Sites of interest

The souk is just a stone’s throw from Dar Darma. Marrakesh has one of the largest souks in the world, with an exceptional array of little stores, craft workshops, small trading spots and highly appealing cafés. Do not miss out on a visit.

Ben Youssef Madrasa: This Islamic college is one of the finest examples of traditional architecture in the city and it is only a few hundred metres from Dar Darma. It is a spellbinding place that is open to the public. The building surrounds a central patio and contains a large number of rooms where students lived and studied the Koran.

Marrakesh Museum: Located just a short distance from the Islamic college, the museum contains ethnic and archaeological finds, historical documents and items associated with the traditions and culture of Morocco.

Jemaa el-Fna Square: Colourful and unique. It is the centre of the city and has been named a World Heritage Site by UNESCO. Every day this open-air stage plays host to musicians, acrobats, singing storytellers, improvised acting and fruit sellers. It comes to life once again in the evening as countless stalls are converted into traditional restaurants.

Koutoubia Mosque: A short distance from Jemaa el-Fna Square is the biggest mosque in Marrakesh. The imposing minaret that towers above it is an iconic landmark in the city.

Bahia Palace: This is a fine example of a 19th century residence that is located in the Medina. Abu Ahmed, the vizier of Marrakesh, had it built to house his family, wives and concubines. The structure is beautiful, as are the decorations and the gardens.

Saadian Tombs: Refined decorations embellish the traditional architecture of these tombs, which are found near the Kasbah Mosque.
Beautiful rosemary hedges and orange trees can be found in the garden.

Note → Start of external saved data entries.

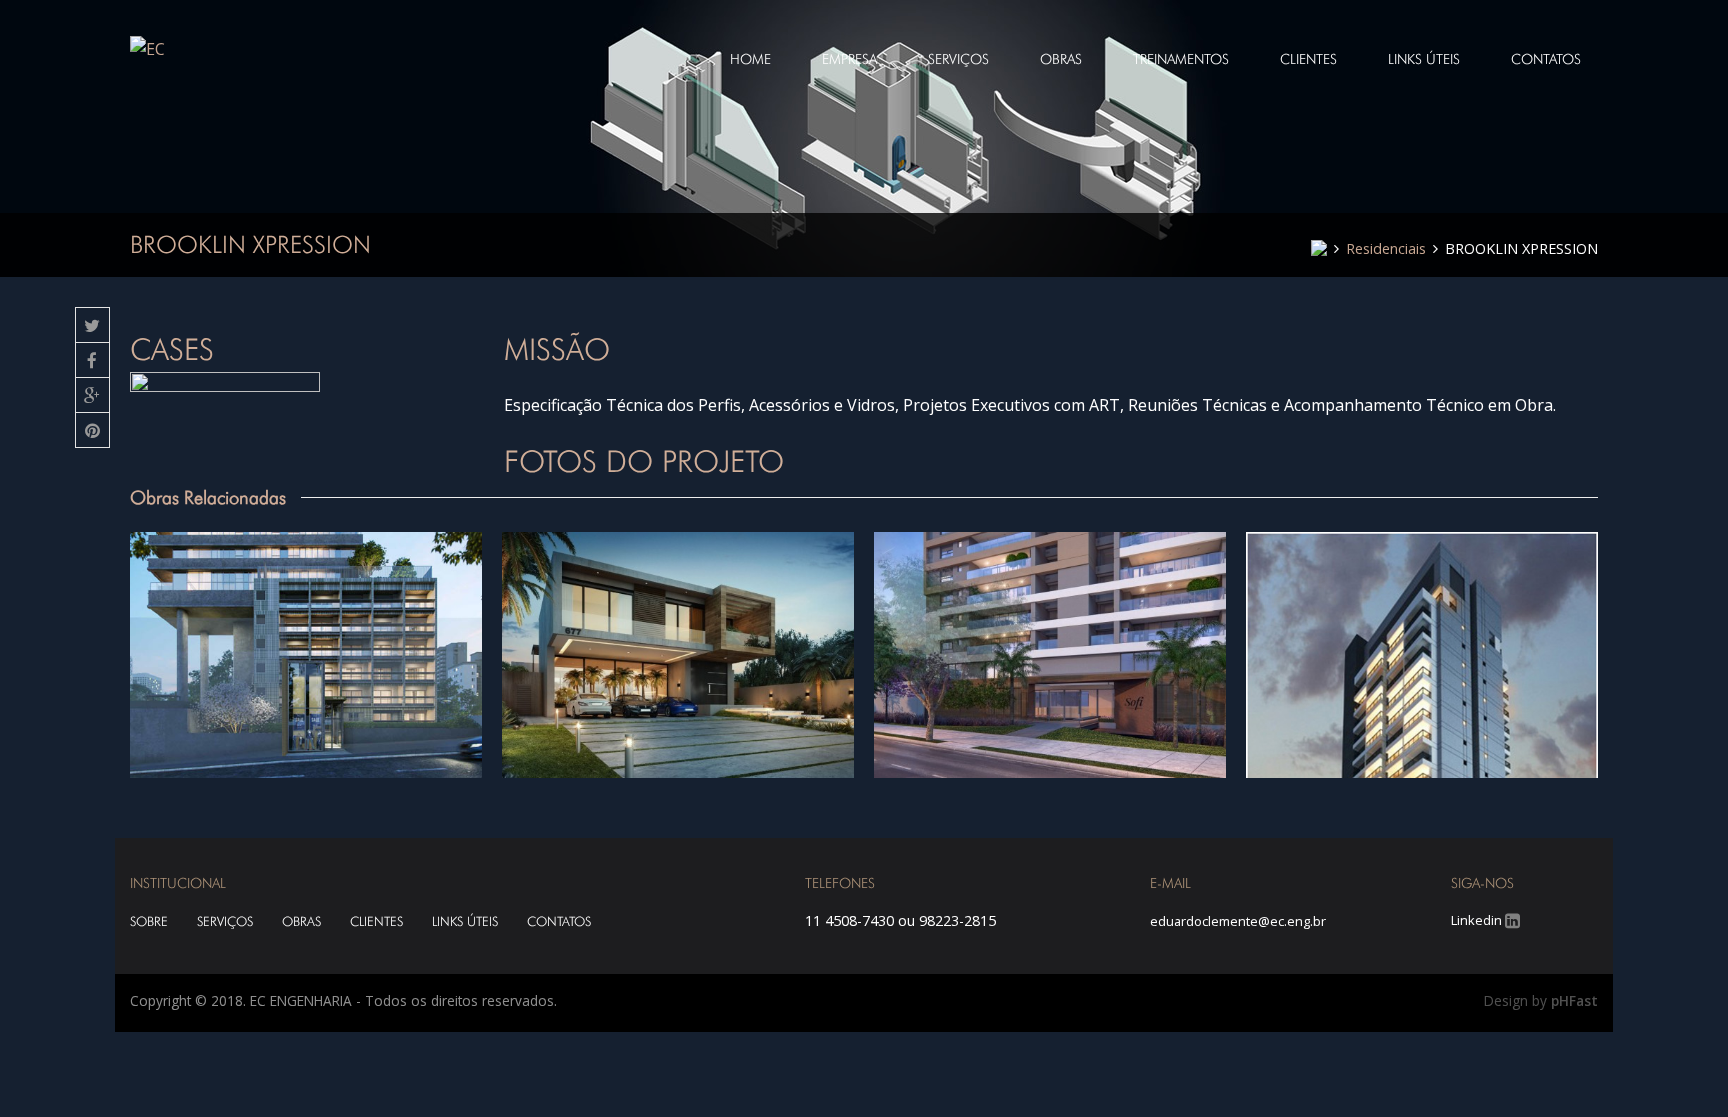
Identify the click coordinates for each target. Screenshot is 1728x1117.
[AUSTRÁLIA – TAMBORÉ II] (678, 655)
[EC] (147, 48)
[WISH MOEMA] (1422, 655)
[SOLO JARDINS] (306, 655)
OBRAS (301, 921)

Majorelle Garden: This was the garden of Yves Saint Laurent’s first home in the city. It is a delightful haven of greenery and relaxation in the new town, with a vast selection of African plants. There is a memorial to YSL, who asked for his ashes to be scattered here, and a little museum with photographs and documents that offer a glimpse into the past.

El Badi Palace: This was an imperial residence during the reign of the Saadian dynasty that was built in the 16th century. Its fascinating ruins are all that remain today.

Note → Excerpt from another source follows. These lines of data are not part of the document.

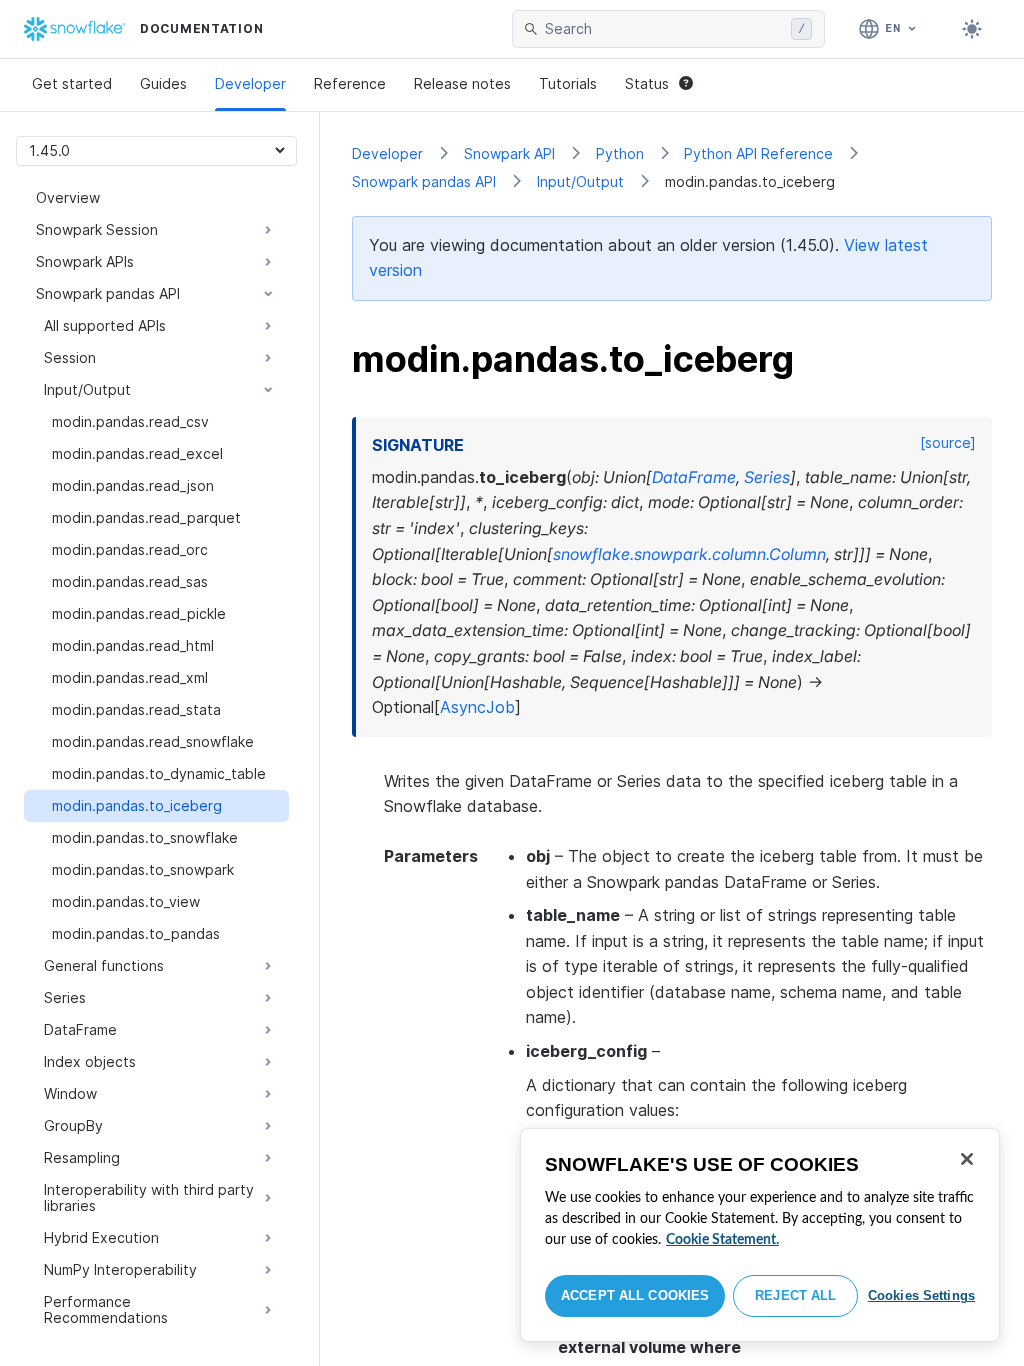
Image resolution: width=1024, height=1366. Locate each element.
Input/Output (580, 181)
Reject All (795, 1295)
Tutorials (568, 83)
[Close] (967, 1159)
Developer (250, 83)
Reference (350, 83)
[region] (760, 1235)
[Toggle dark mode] (972, 29)
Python (620, 153)
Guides (163, 83)
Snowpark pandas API (424, 181)
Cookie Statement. (722, 1240)
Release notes (462, 83)
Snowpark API (509, 153)
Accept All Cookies (635, 1295)
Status (647, 83)
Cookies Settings (921, 1295)
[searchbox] (664, 29)
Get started (72, 83)
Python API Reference (758, 153)
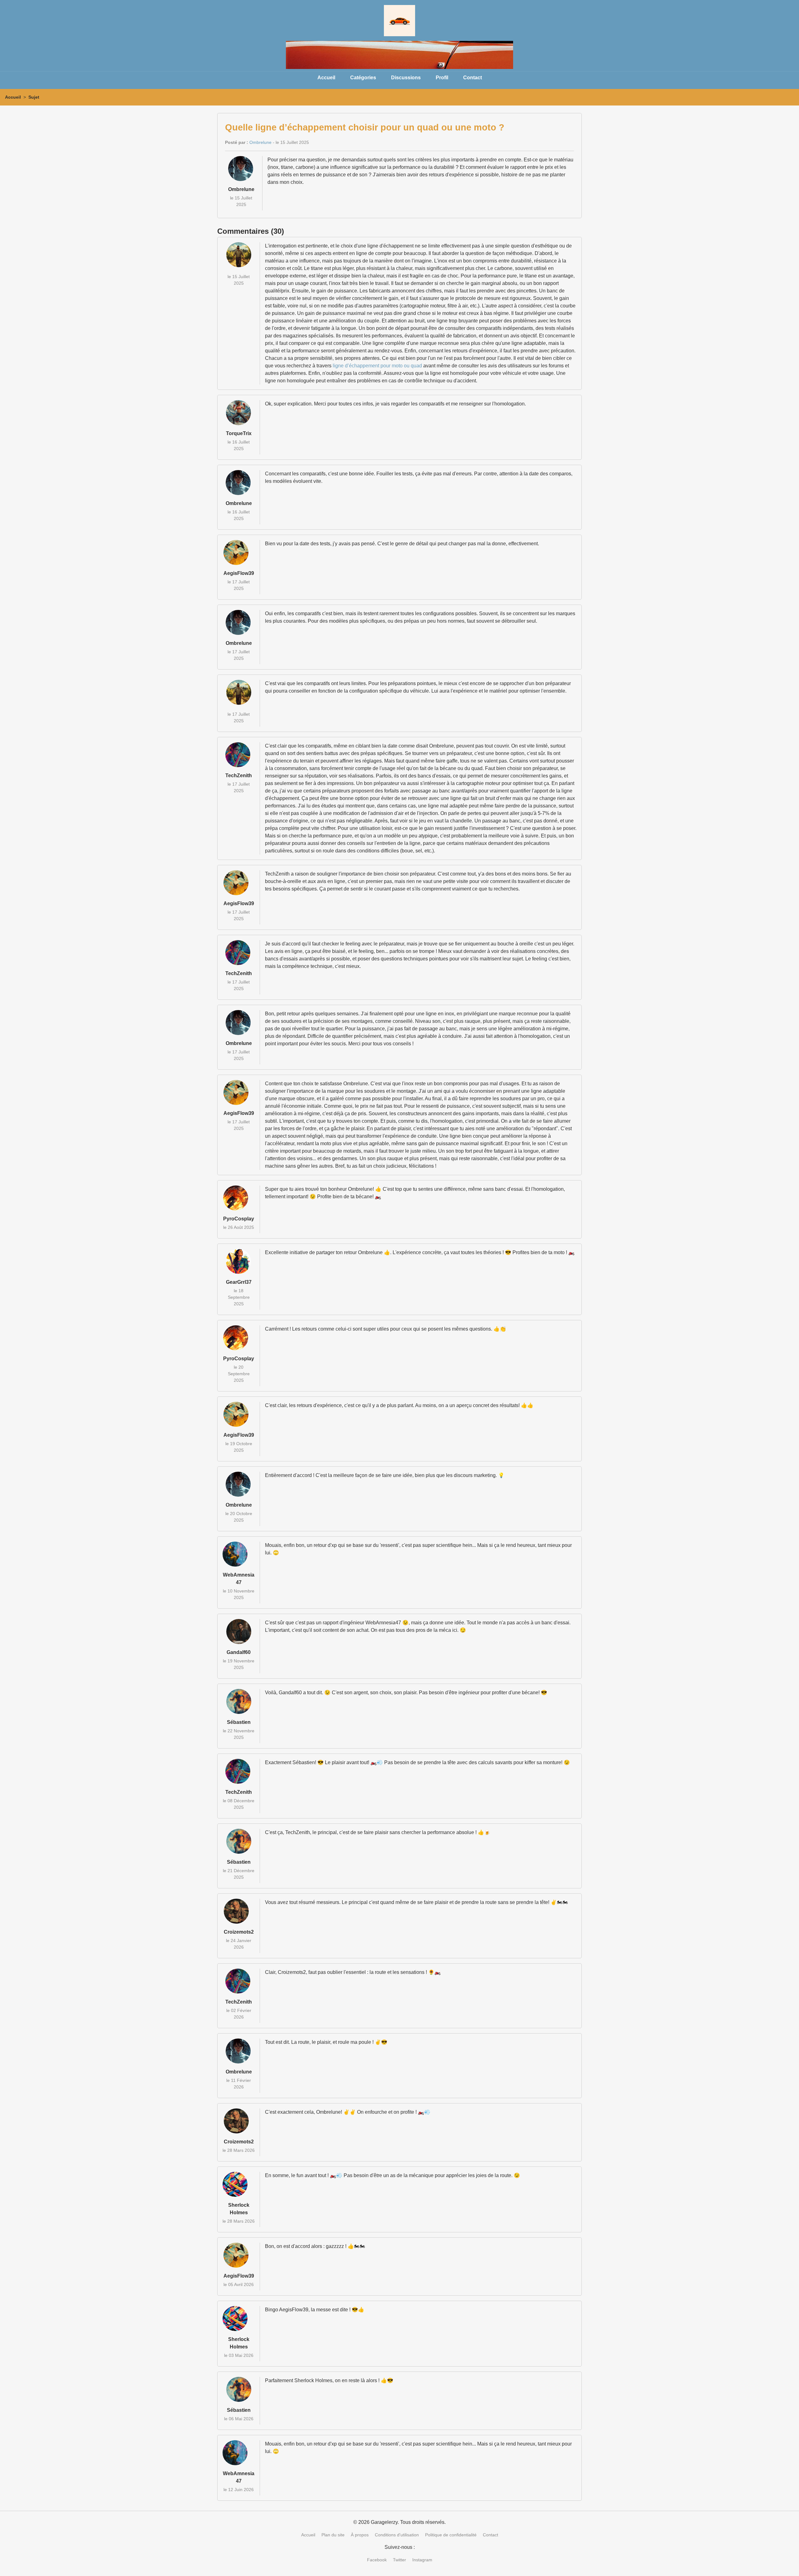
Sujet (33, 97)
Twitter (399, 2559)
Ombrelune (260, 142)
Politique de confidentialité (451, 2534)
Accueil (326, 77)
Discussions (406, 77)
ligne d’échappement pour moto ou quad (377, 365)
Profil (442, 77)
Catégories (363, 77)
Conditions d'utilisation (397, 2534)
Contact (472, 77)
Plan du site (333, 2534)
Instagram (422, 2559)
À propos (360, 2534)
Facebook (377, 2559)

Menara: These vast gardens are located just outside the city, on the way to the airport. Olive groves stretch as far as the eye can see around a huge basin of water and an elegant (now disused) pavilion which were built by ancient rulers who came here to cool off during the hottest months of the year. Local families still flock to the gardens for the same reason on summer weekends.



A drink in the city

The city is teeming with traditional and highly contemporary cafés and bars. Below are a few that you might like to visit.

Café de la Poste: A place in the new town with a colonial atmosphere. It serves its own take on international and Moroccan cuisine and drinks.
It is popular with foreigners and artistic residents of Marrakesh.

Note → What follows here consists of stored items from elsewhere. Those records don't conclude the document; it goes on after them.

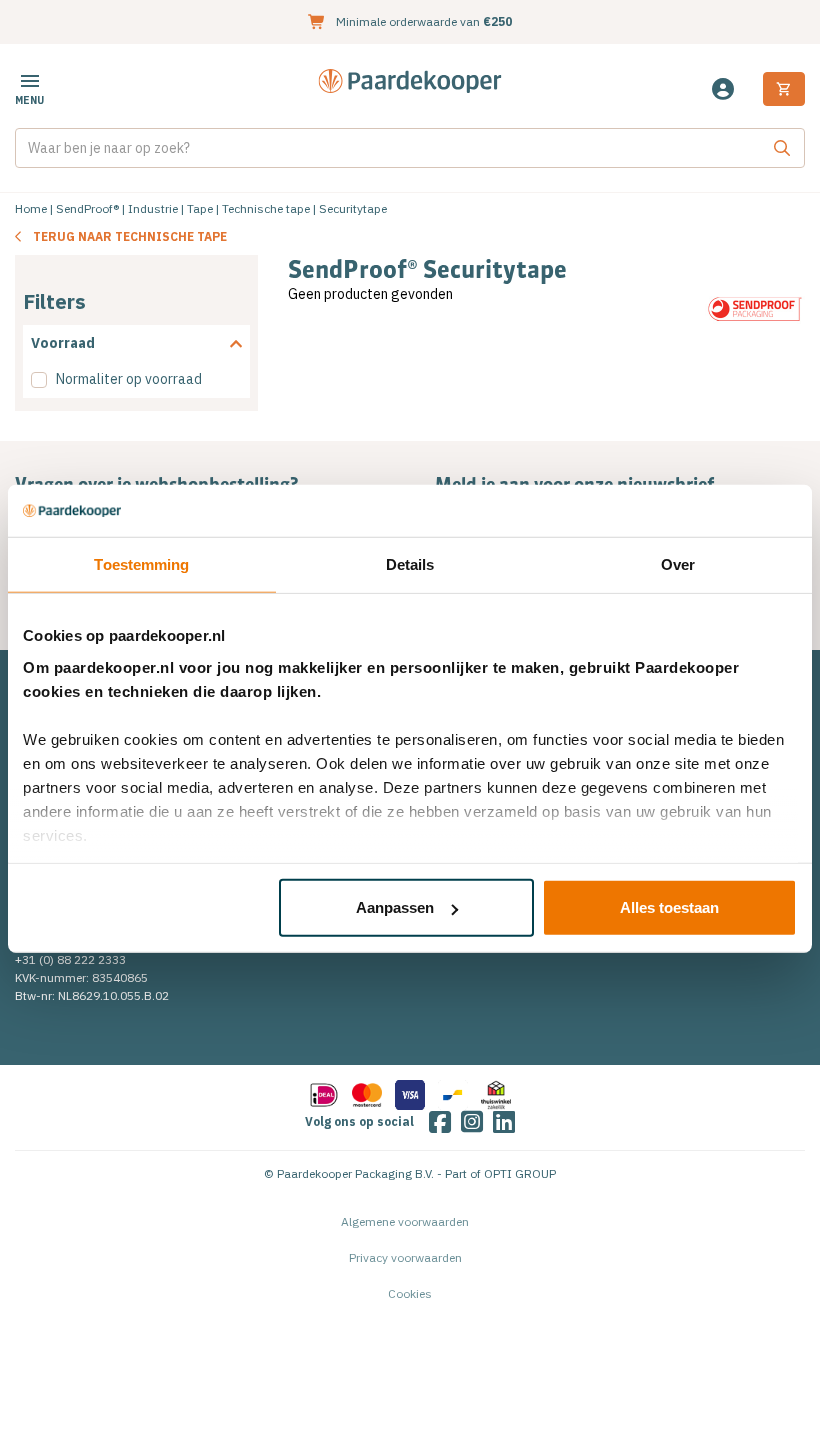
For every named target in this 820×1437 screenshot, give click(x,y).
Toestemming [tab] (141, 564)
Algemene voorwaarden (405, 1221)
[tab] (136, 343)
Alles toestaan (669, 907)
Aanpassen (395, 907)
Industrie (153, 208)
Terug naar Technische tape (130, 236)
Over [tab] (678, 564)
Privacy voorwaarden (405, 1257)
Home (31, 208)
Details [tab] (410, 564)
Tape (200, 208)
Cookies (410, 1293)
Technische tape (266, 208)
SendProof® (87, 208)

Le Comptoir: A busy, modern setting. The French and Moroccan cultures come together in its cuisine, furnishings and music. In the evening there are DJs, musicians and dances from the East that are given a modern vibe.

Dar Cherifa: This is a literary café in the Mouassine area of the Medina. It is situated in an old residence that has been restored with a minimalist style. It organizes regular art exhibitions and small traditional music concerts.

Café de France: It has one of the most famous terraces in Marrakesh, which looks out over Jemaa el-Fna Square. Although it is very touristy and its standards have dropped slightly, it is still one of the best places to enjoy a mint tea at sunset.

Café des Epices: This café is on the spices square in the heart of the Medina. It is a good place to take a break while strolling through the souk and enjoy a leisurely drink of tea on the tiny terrace on the top floor.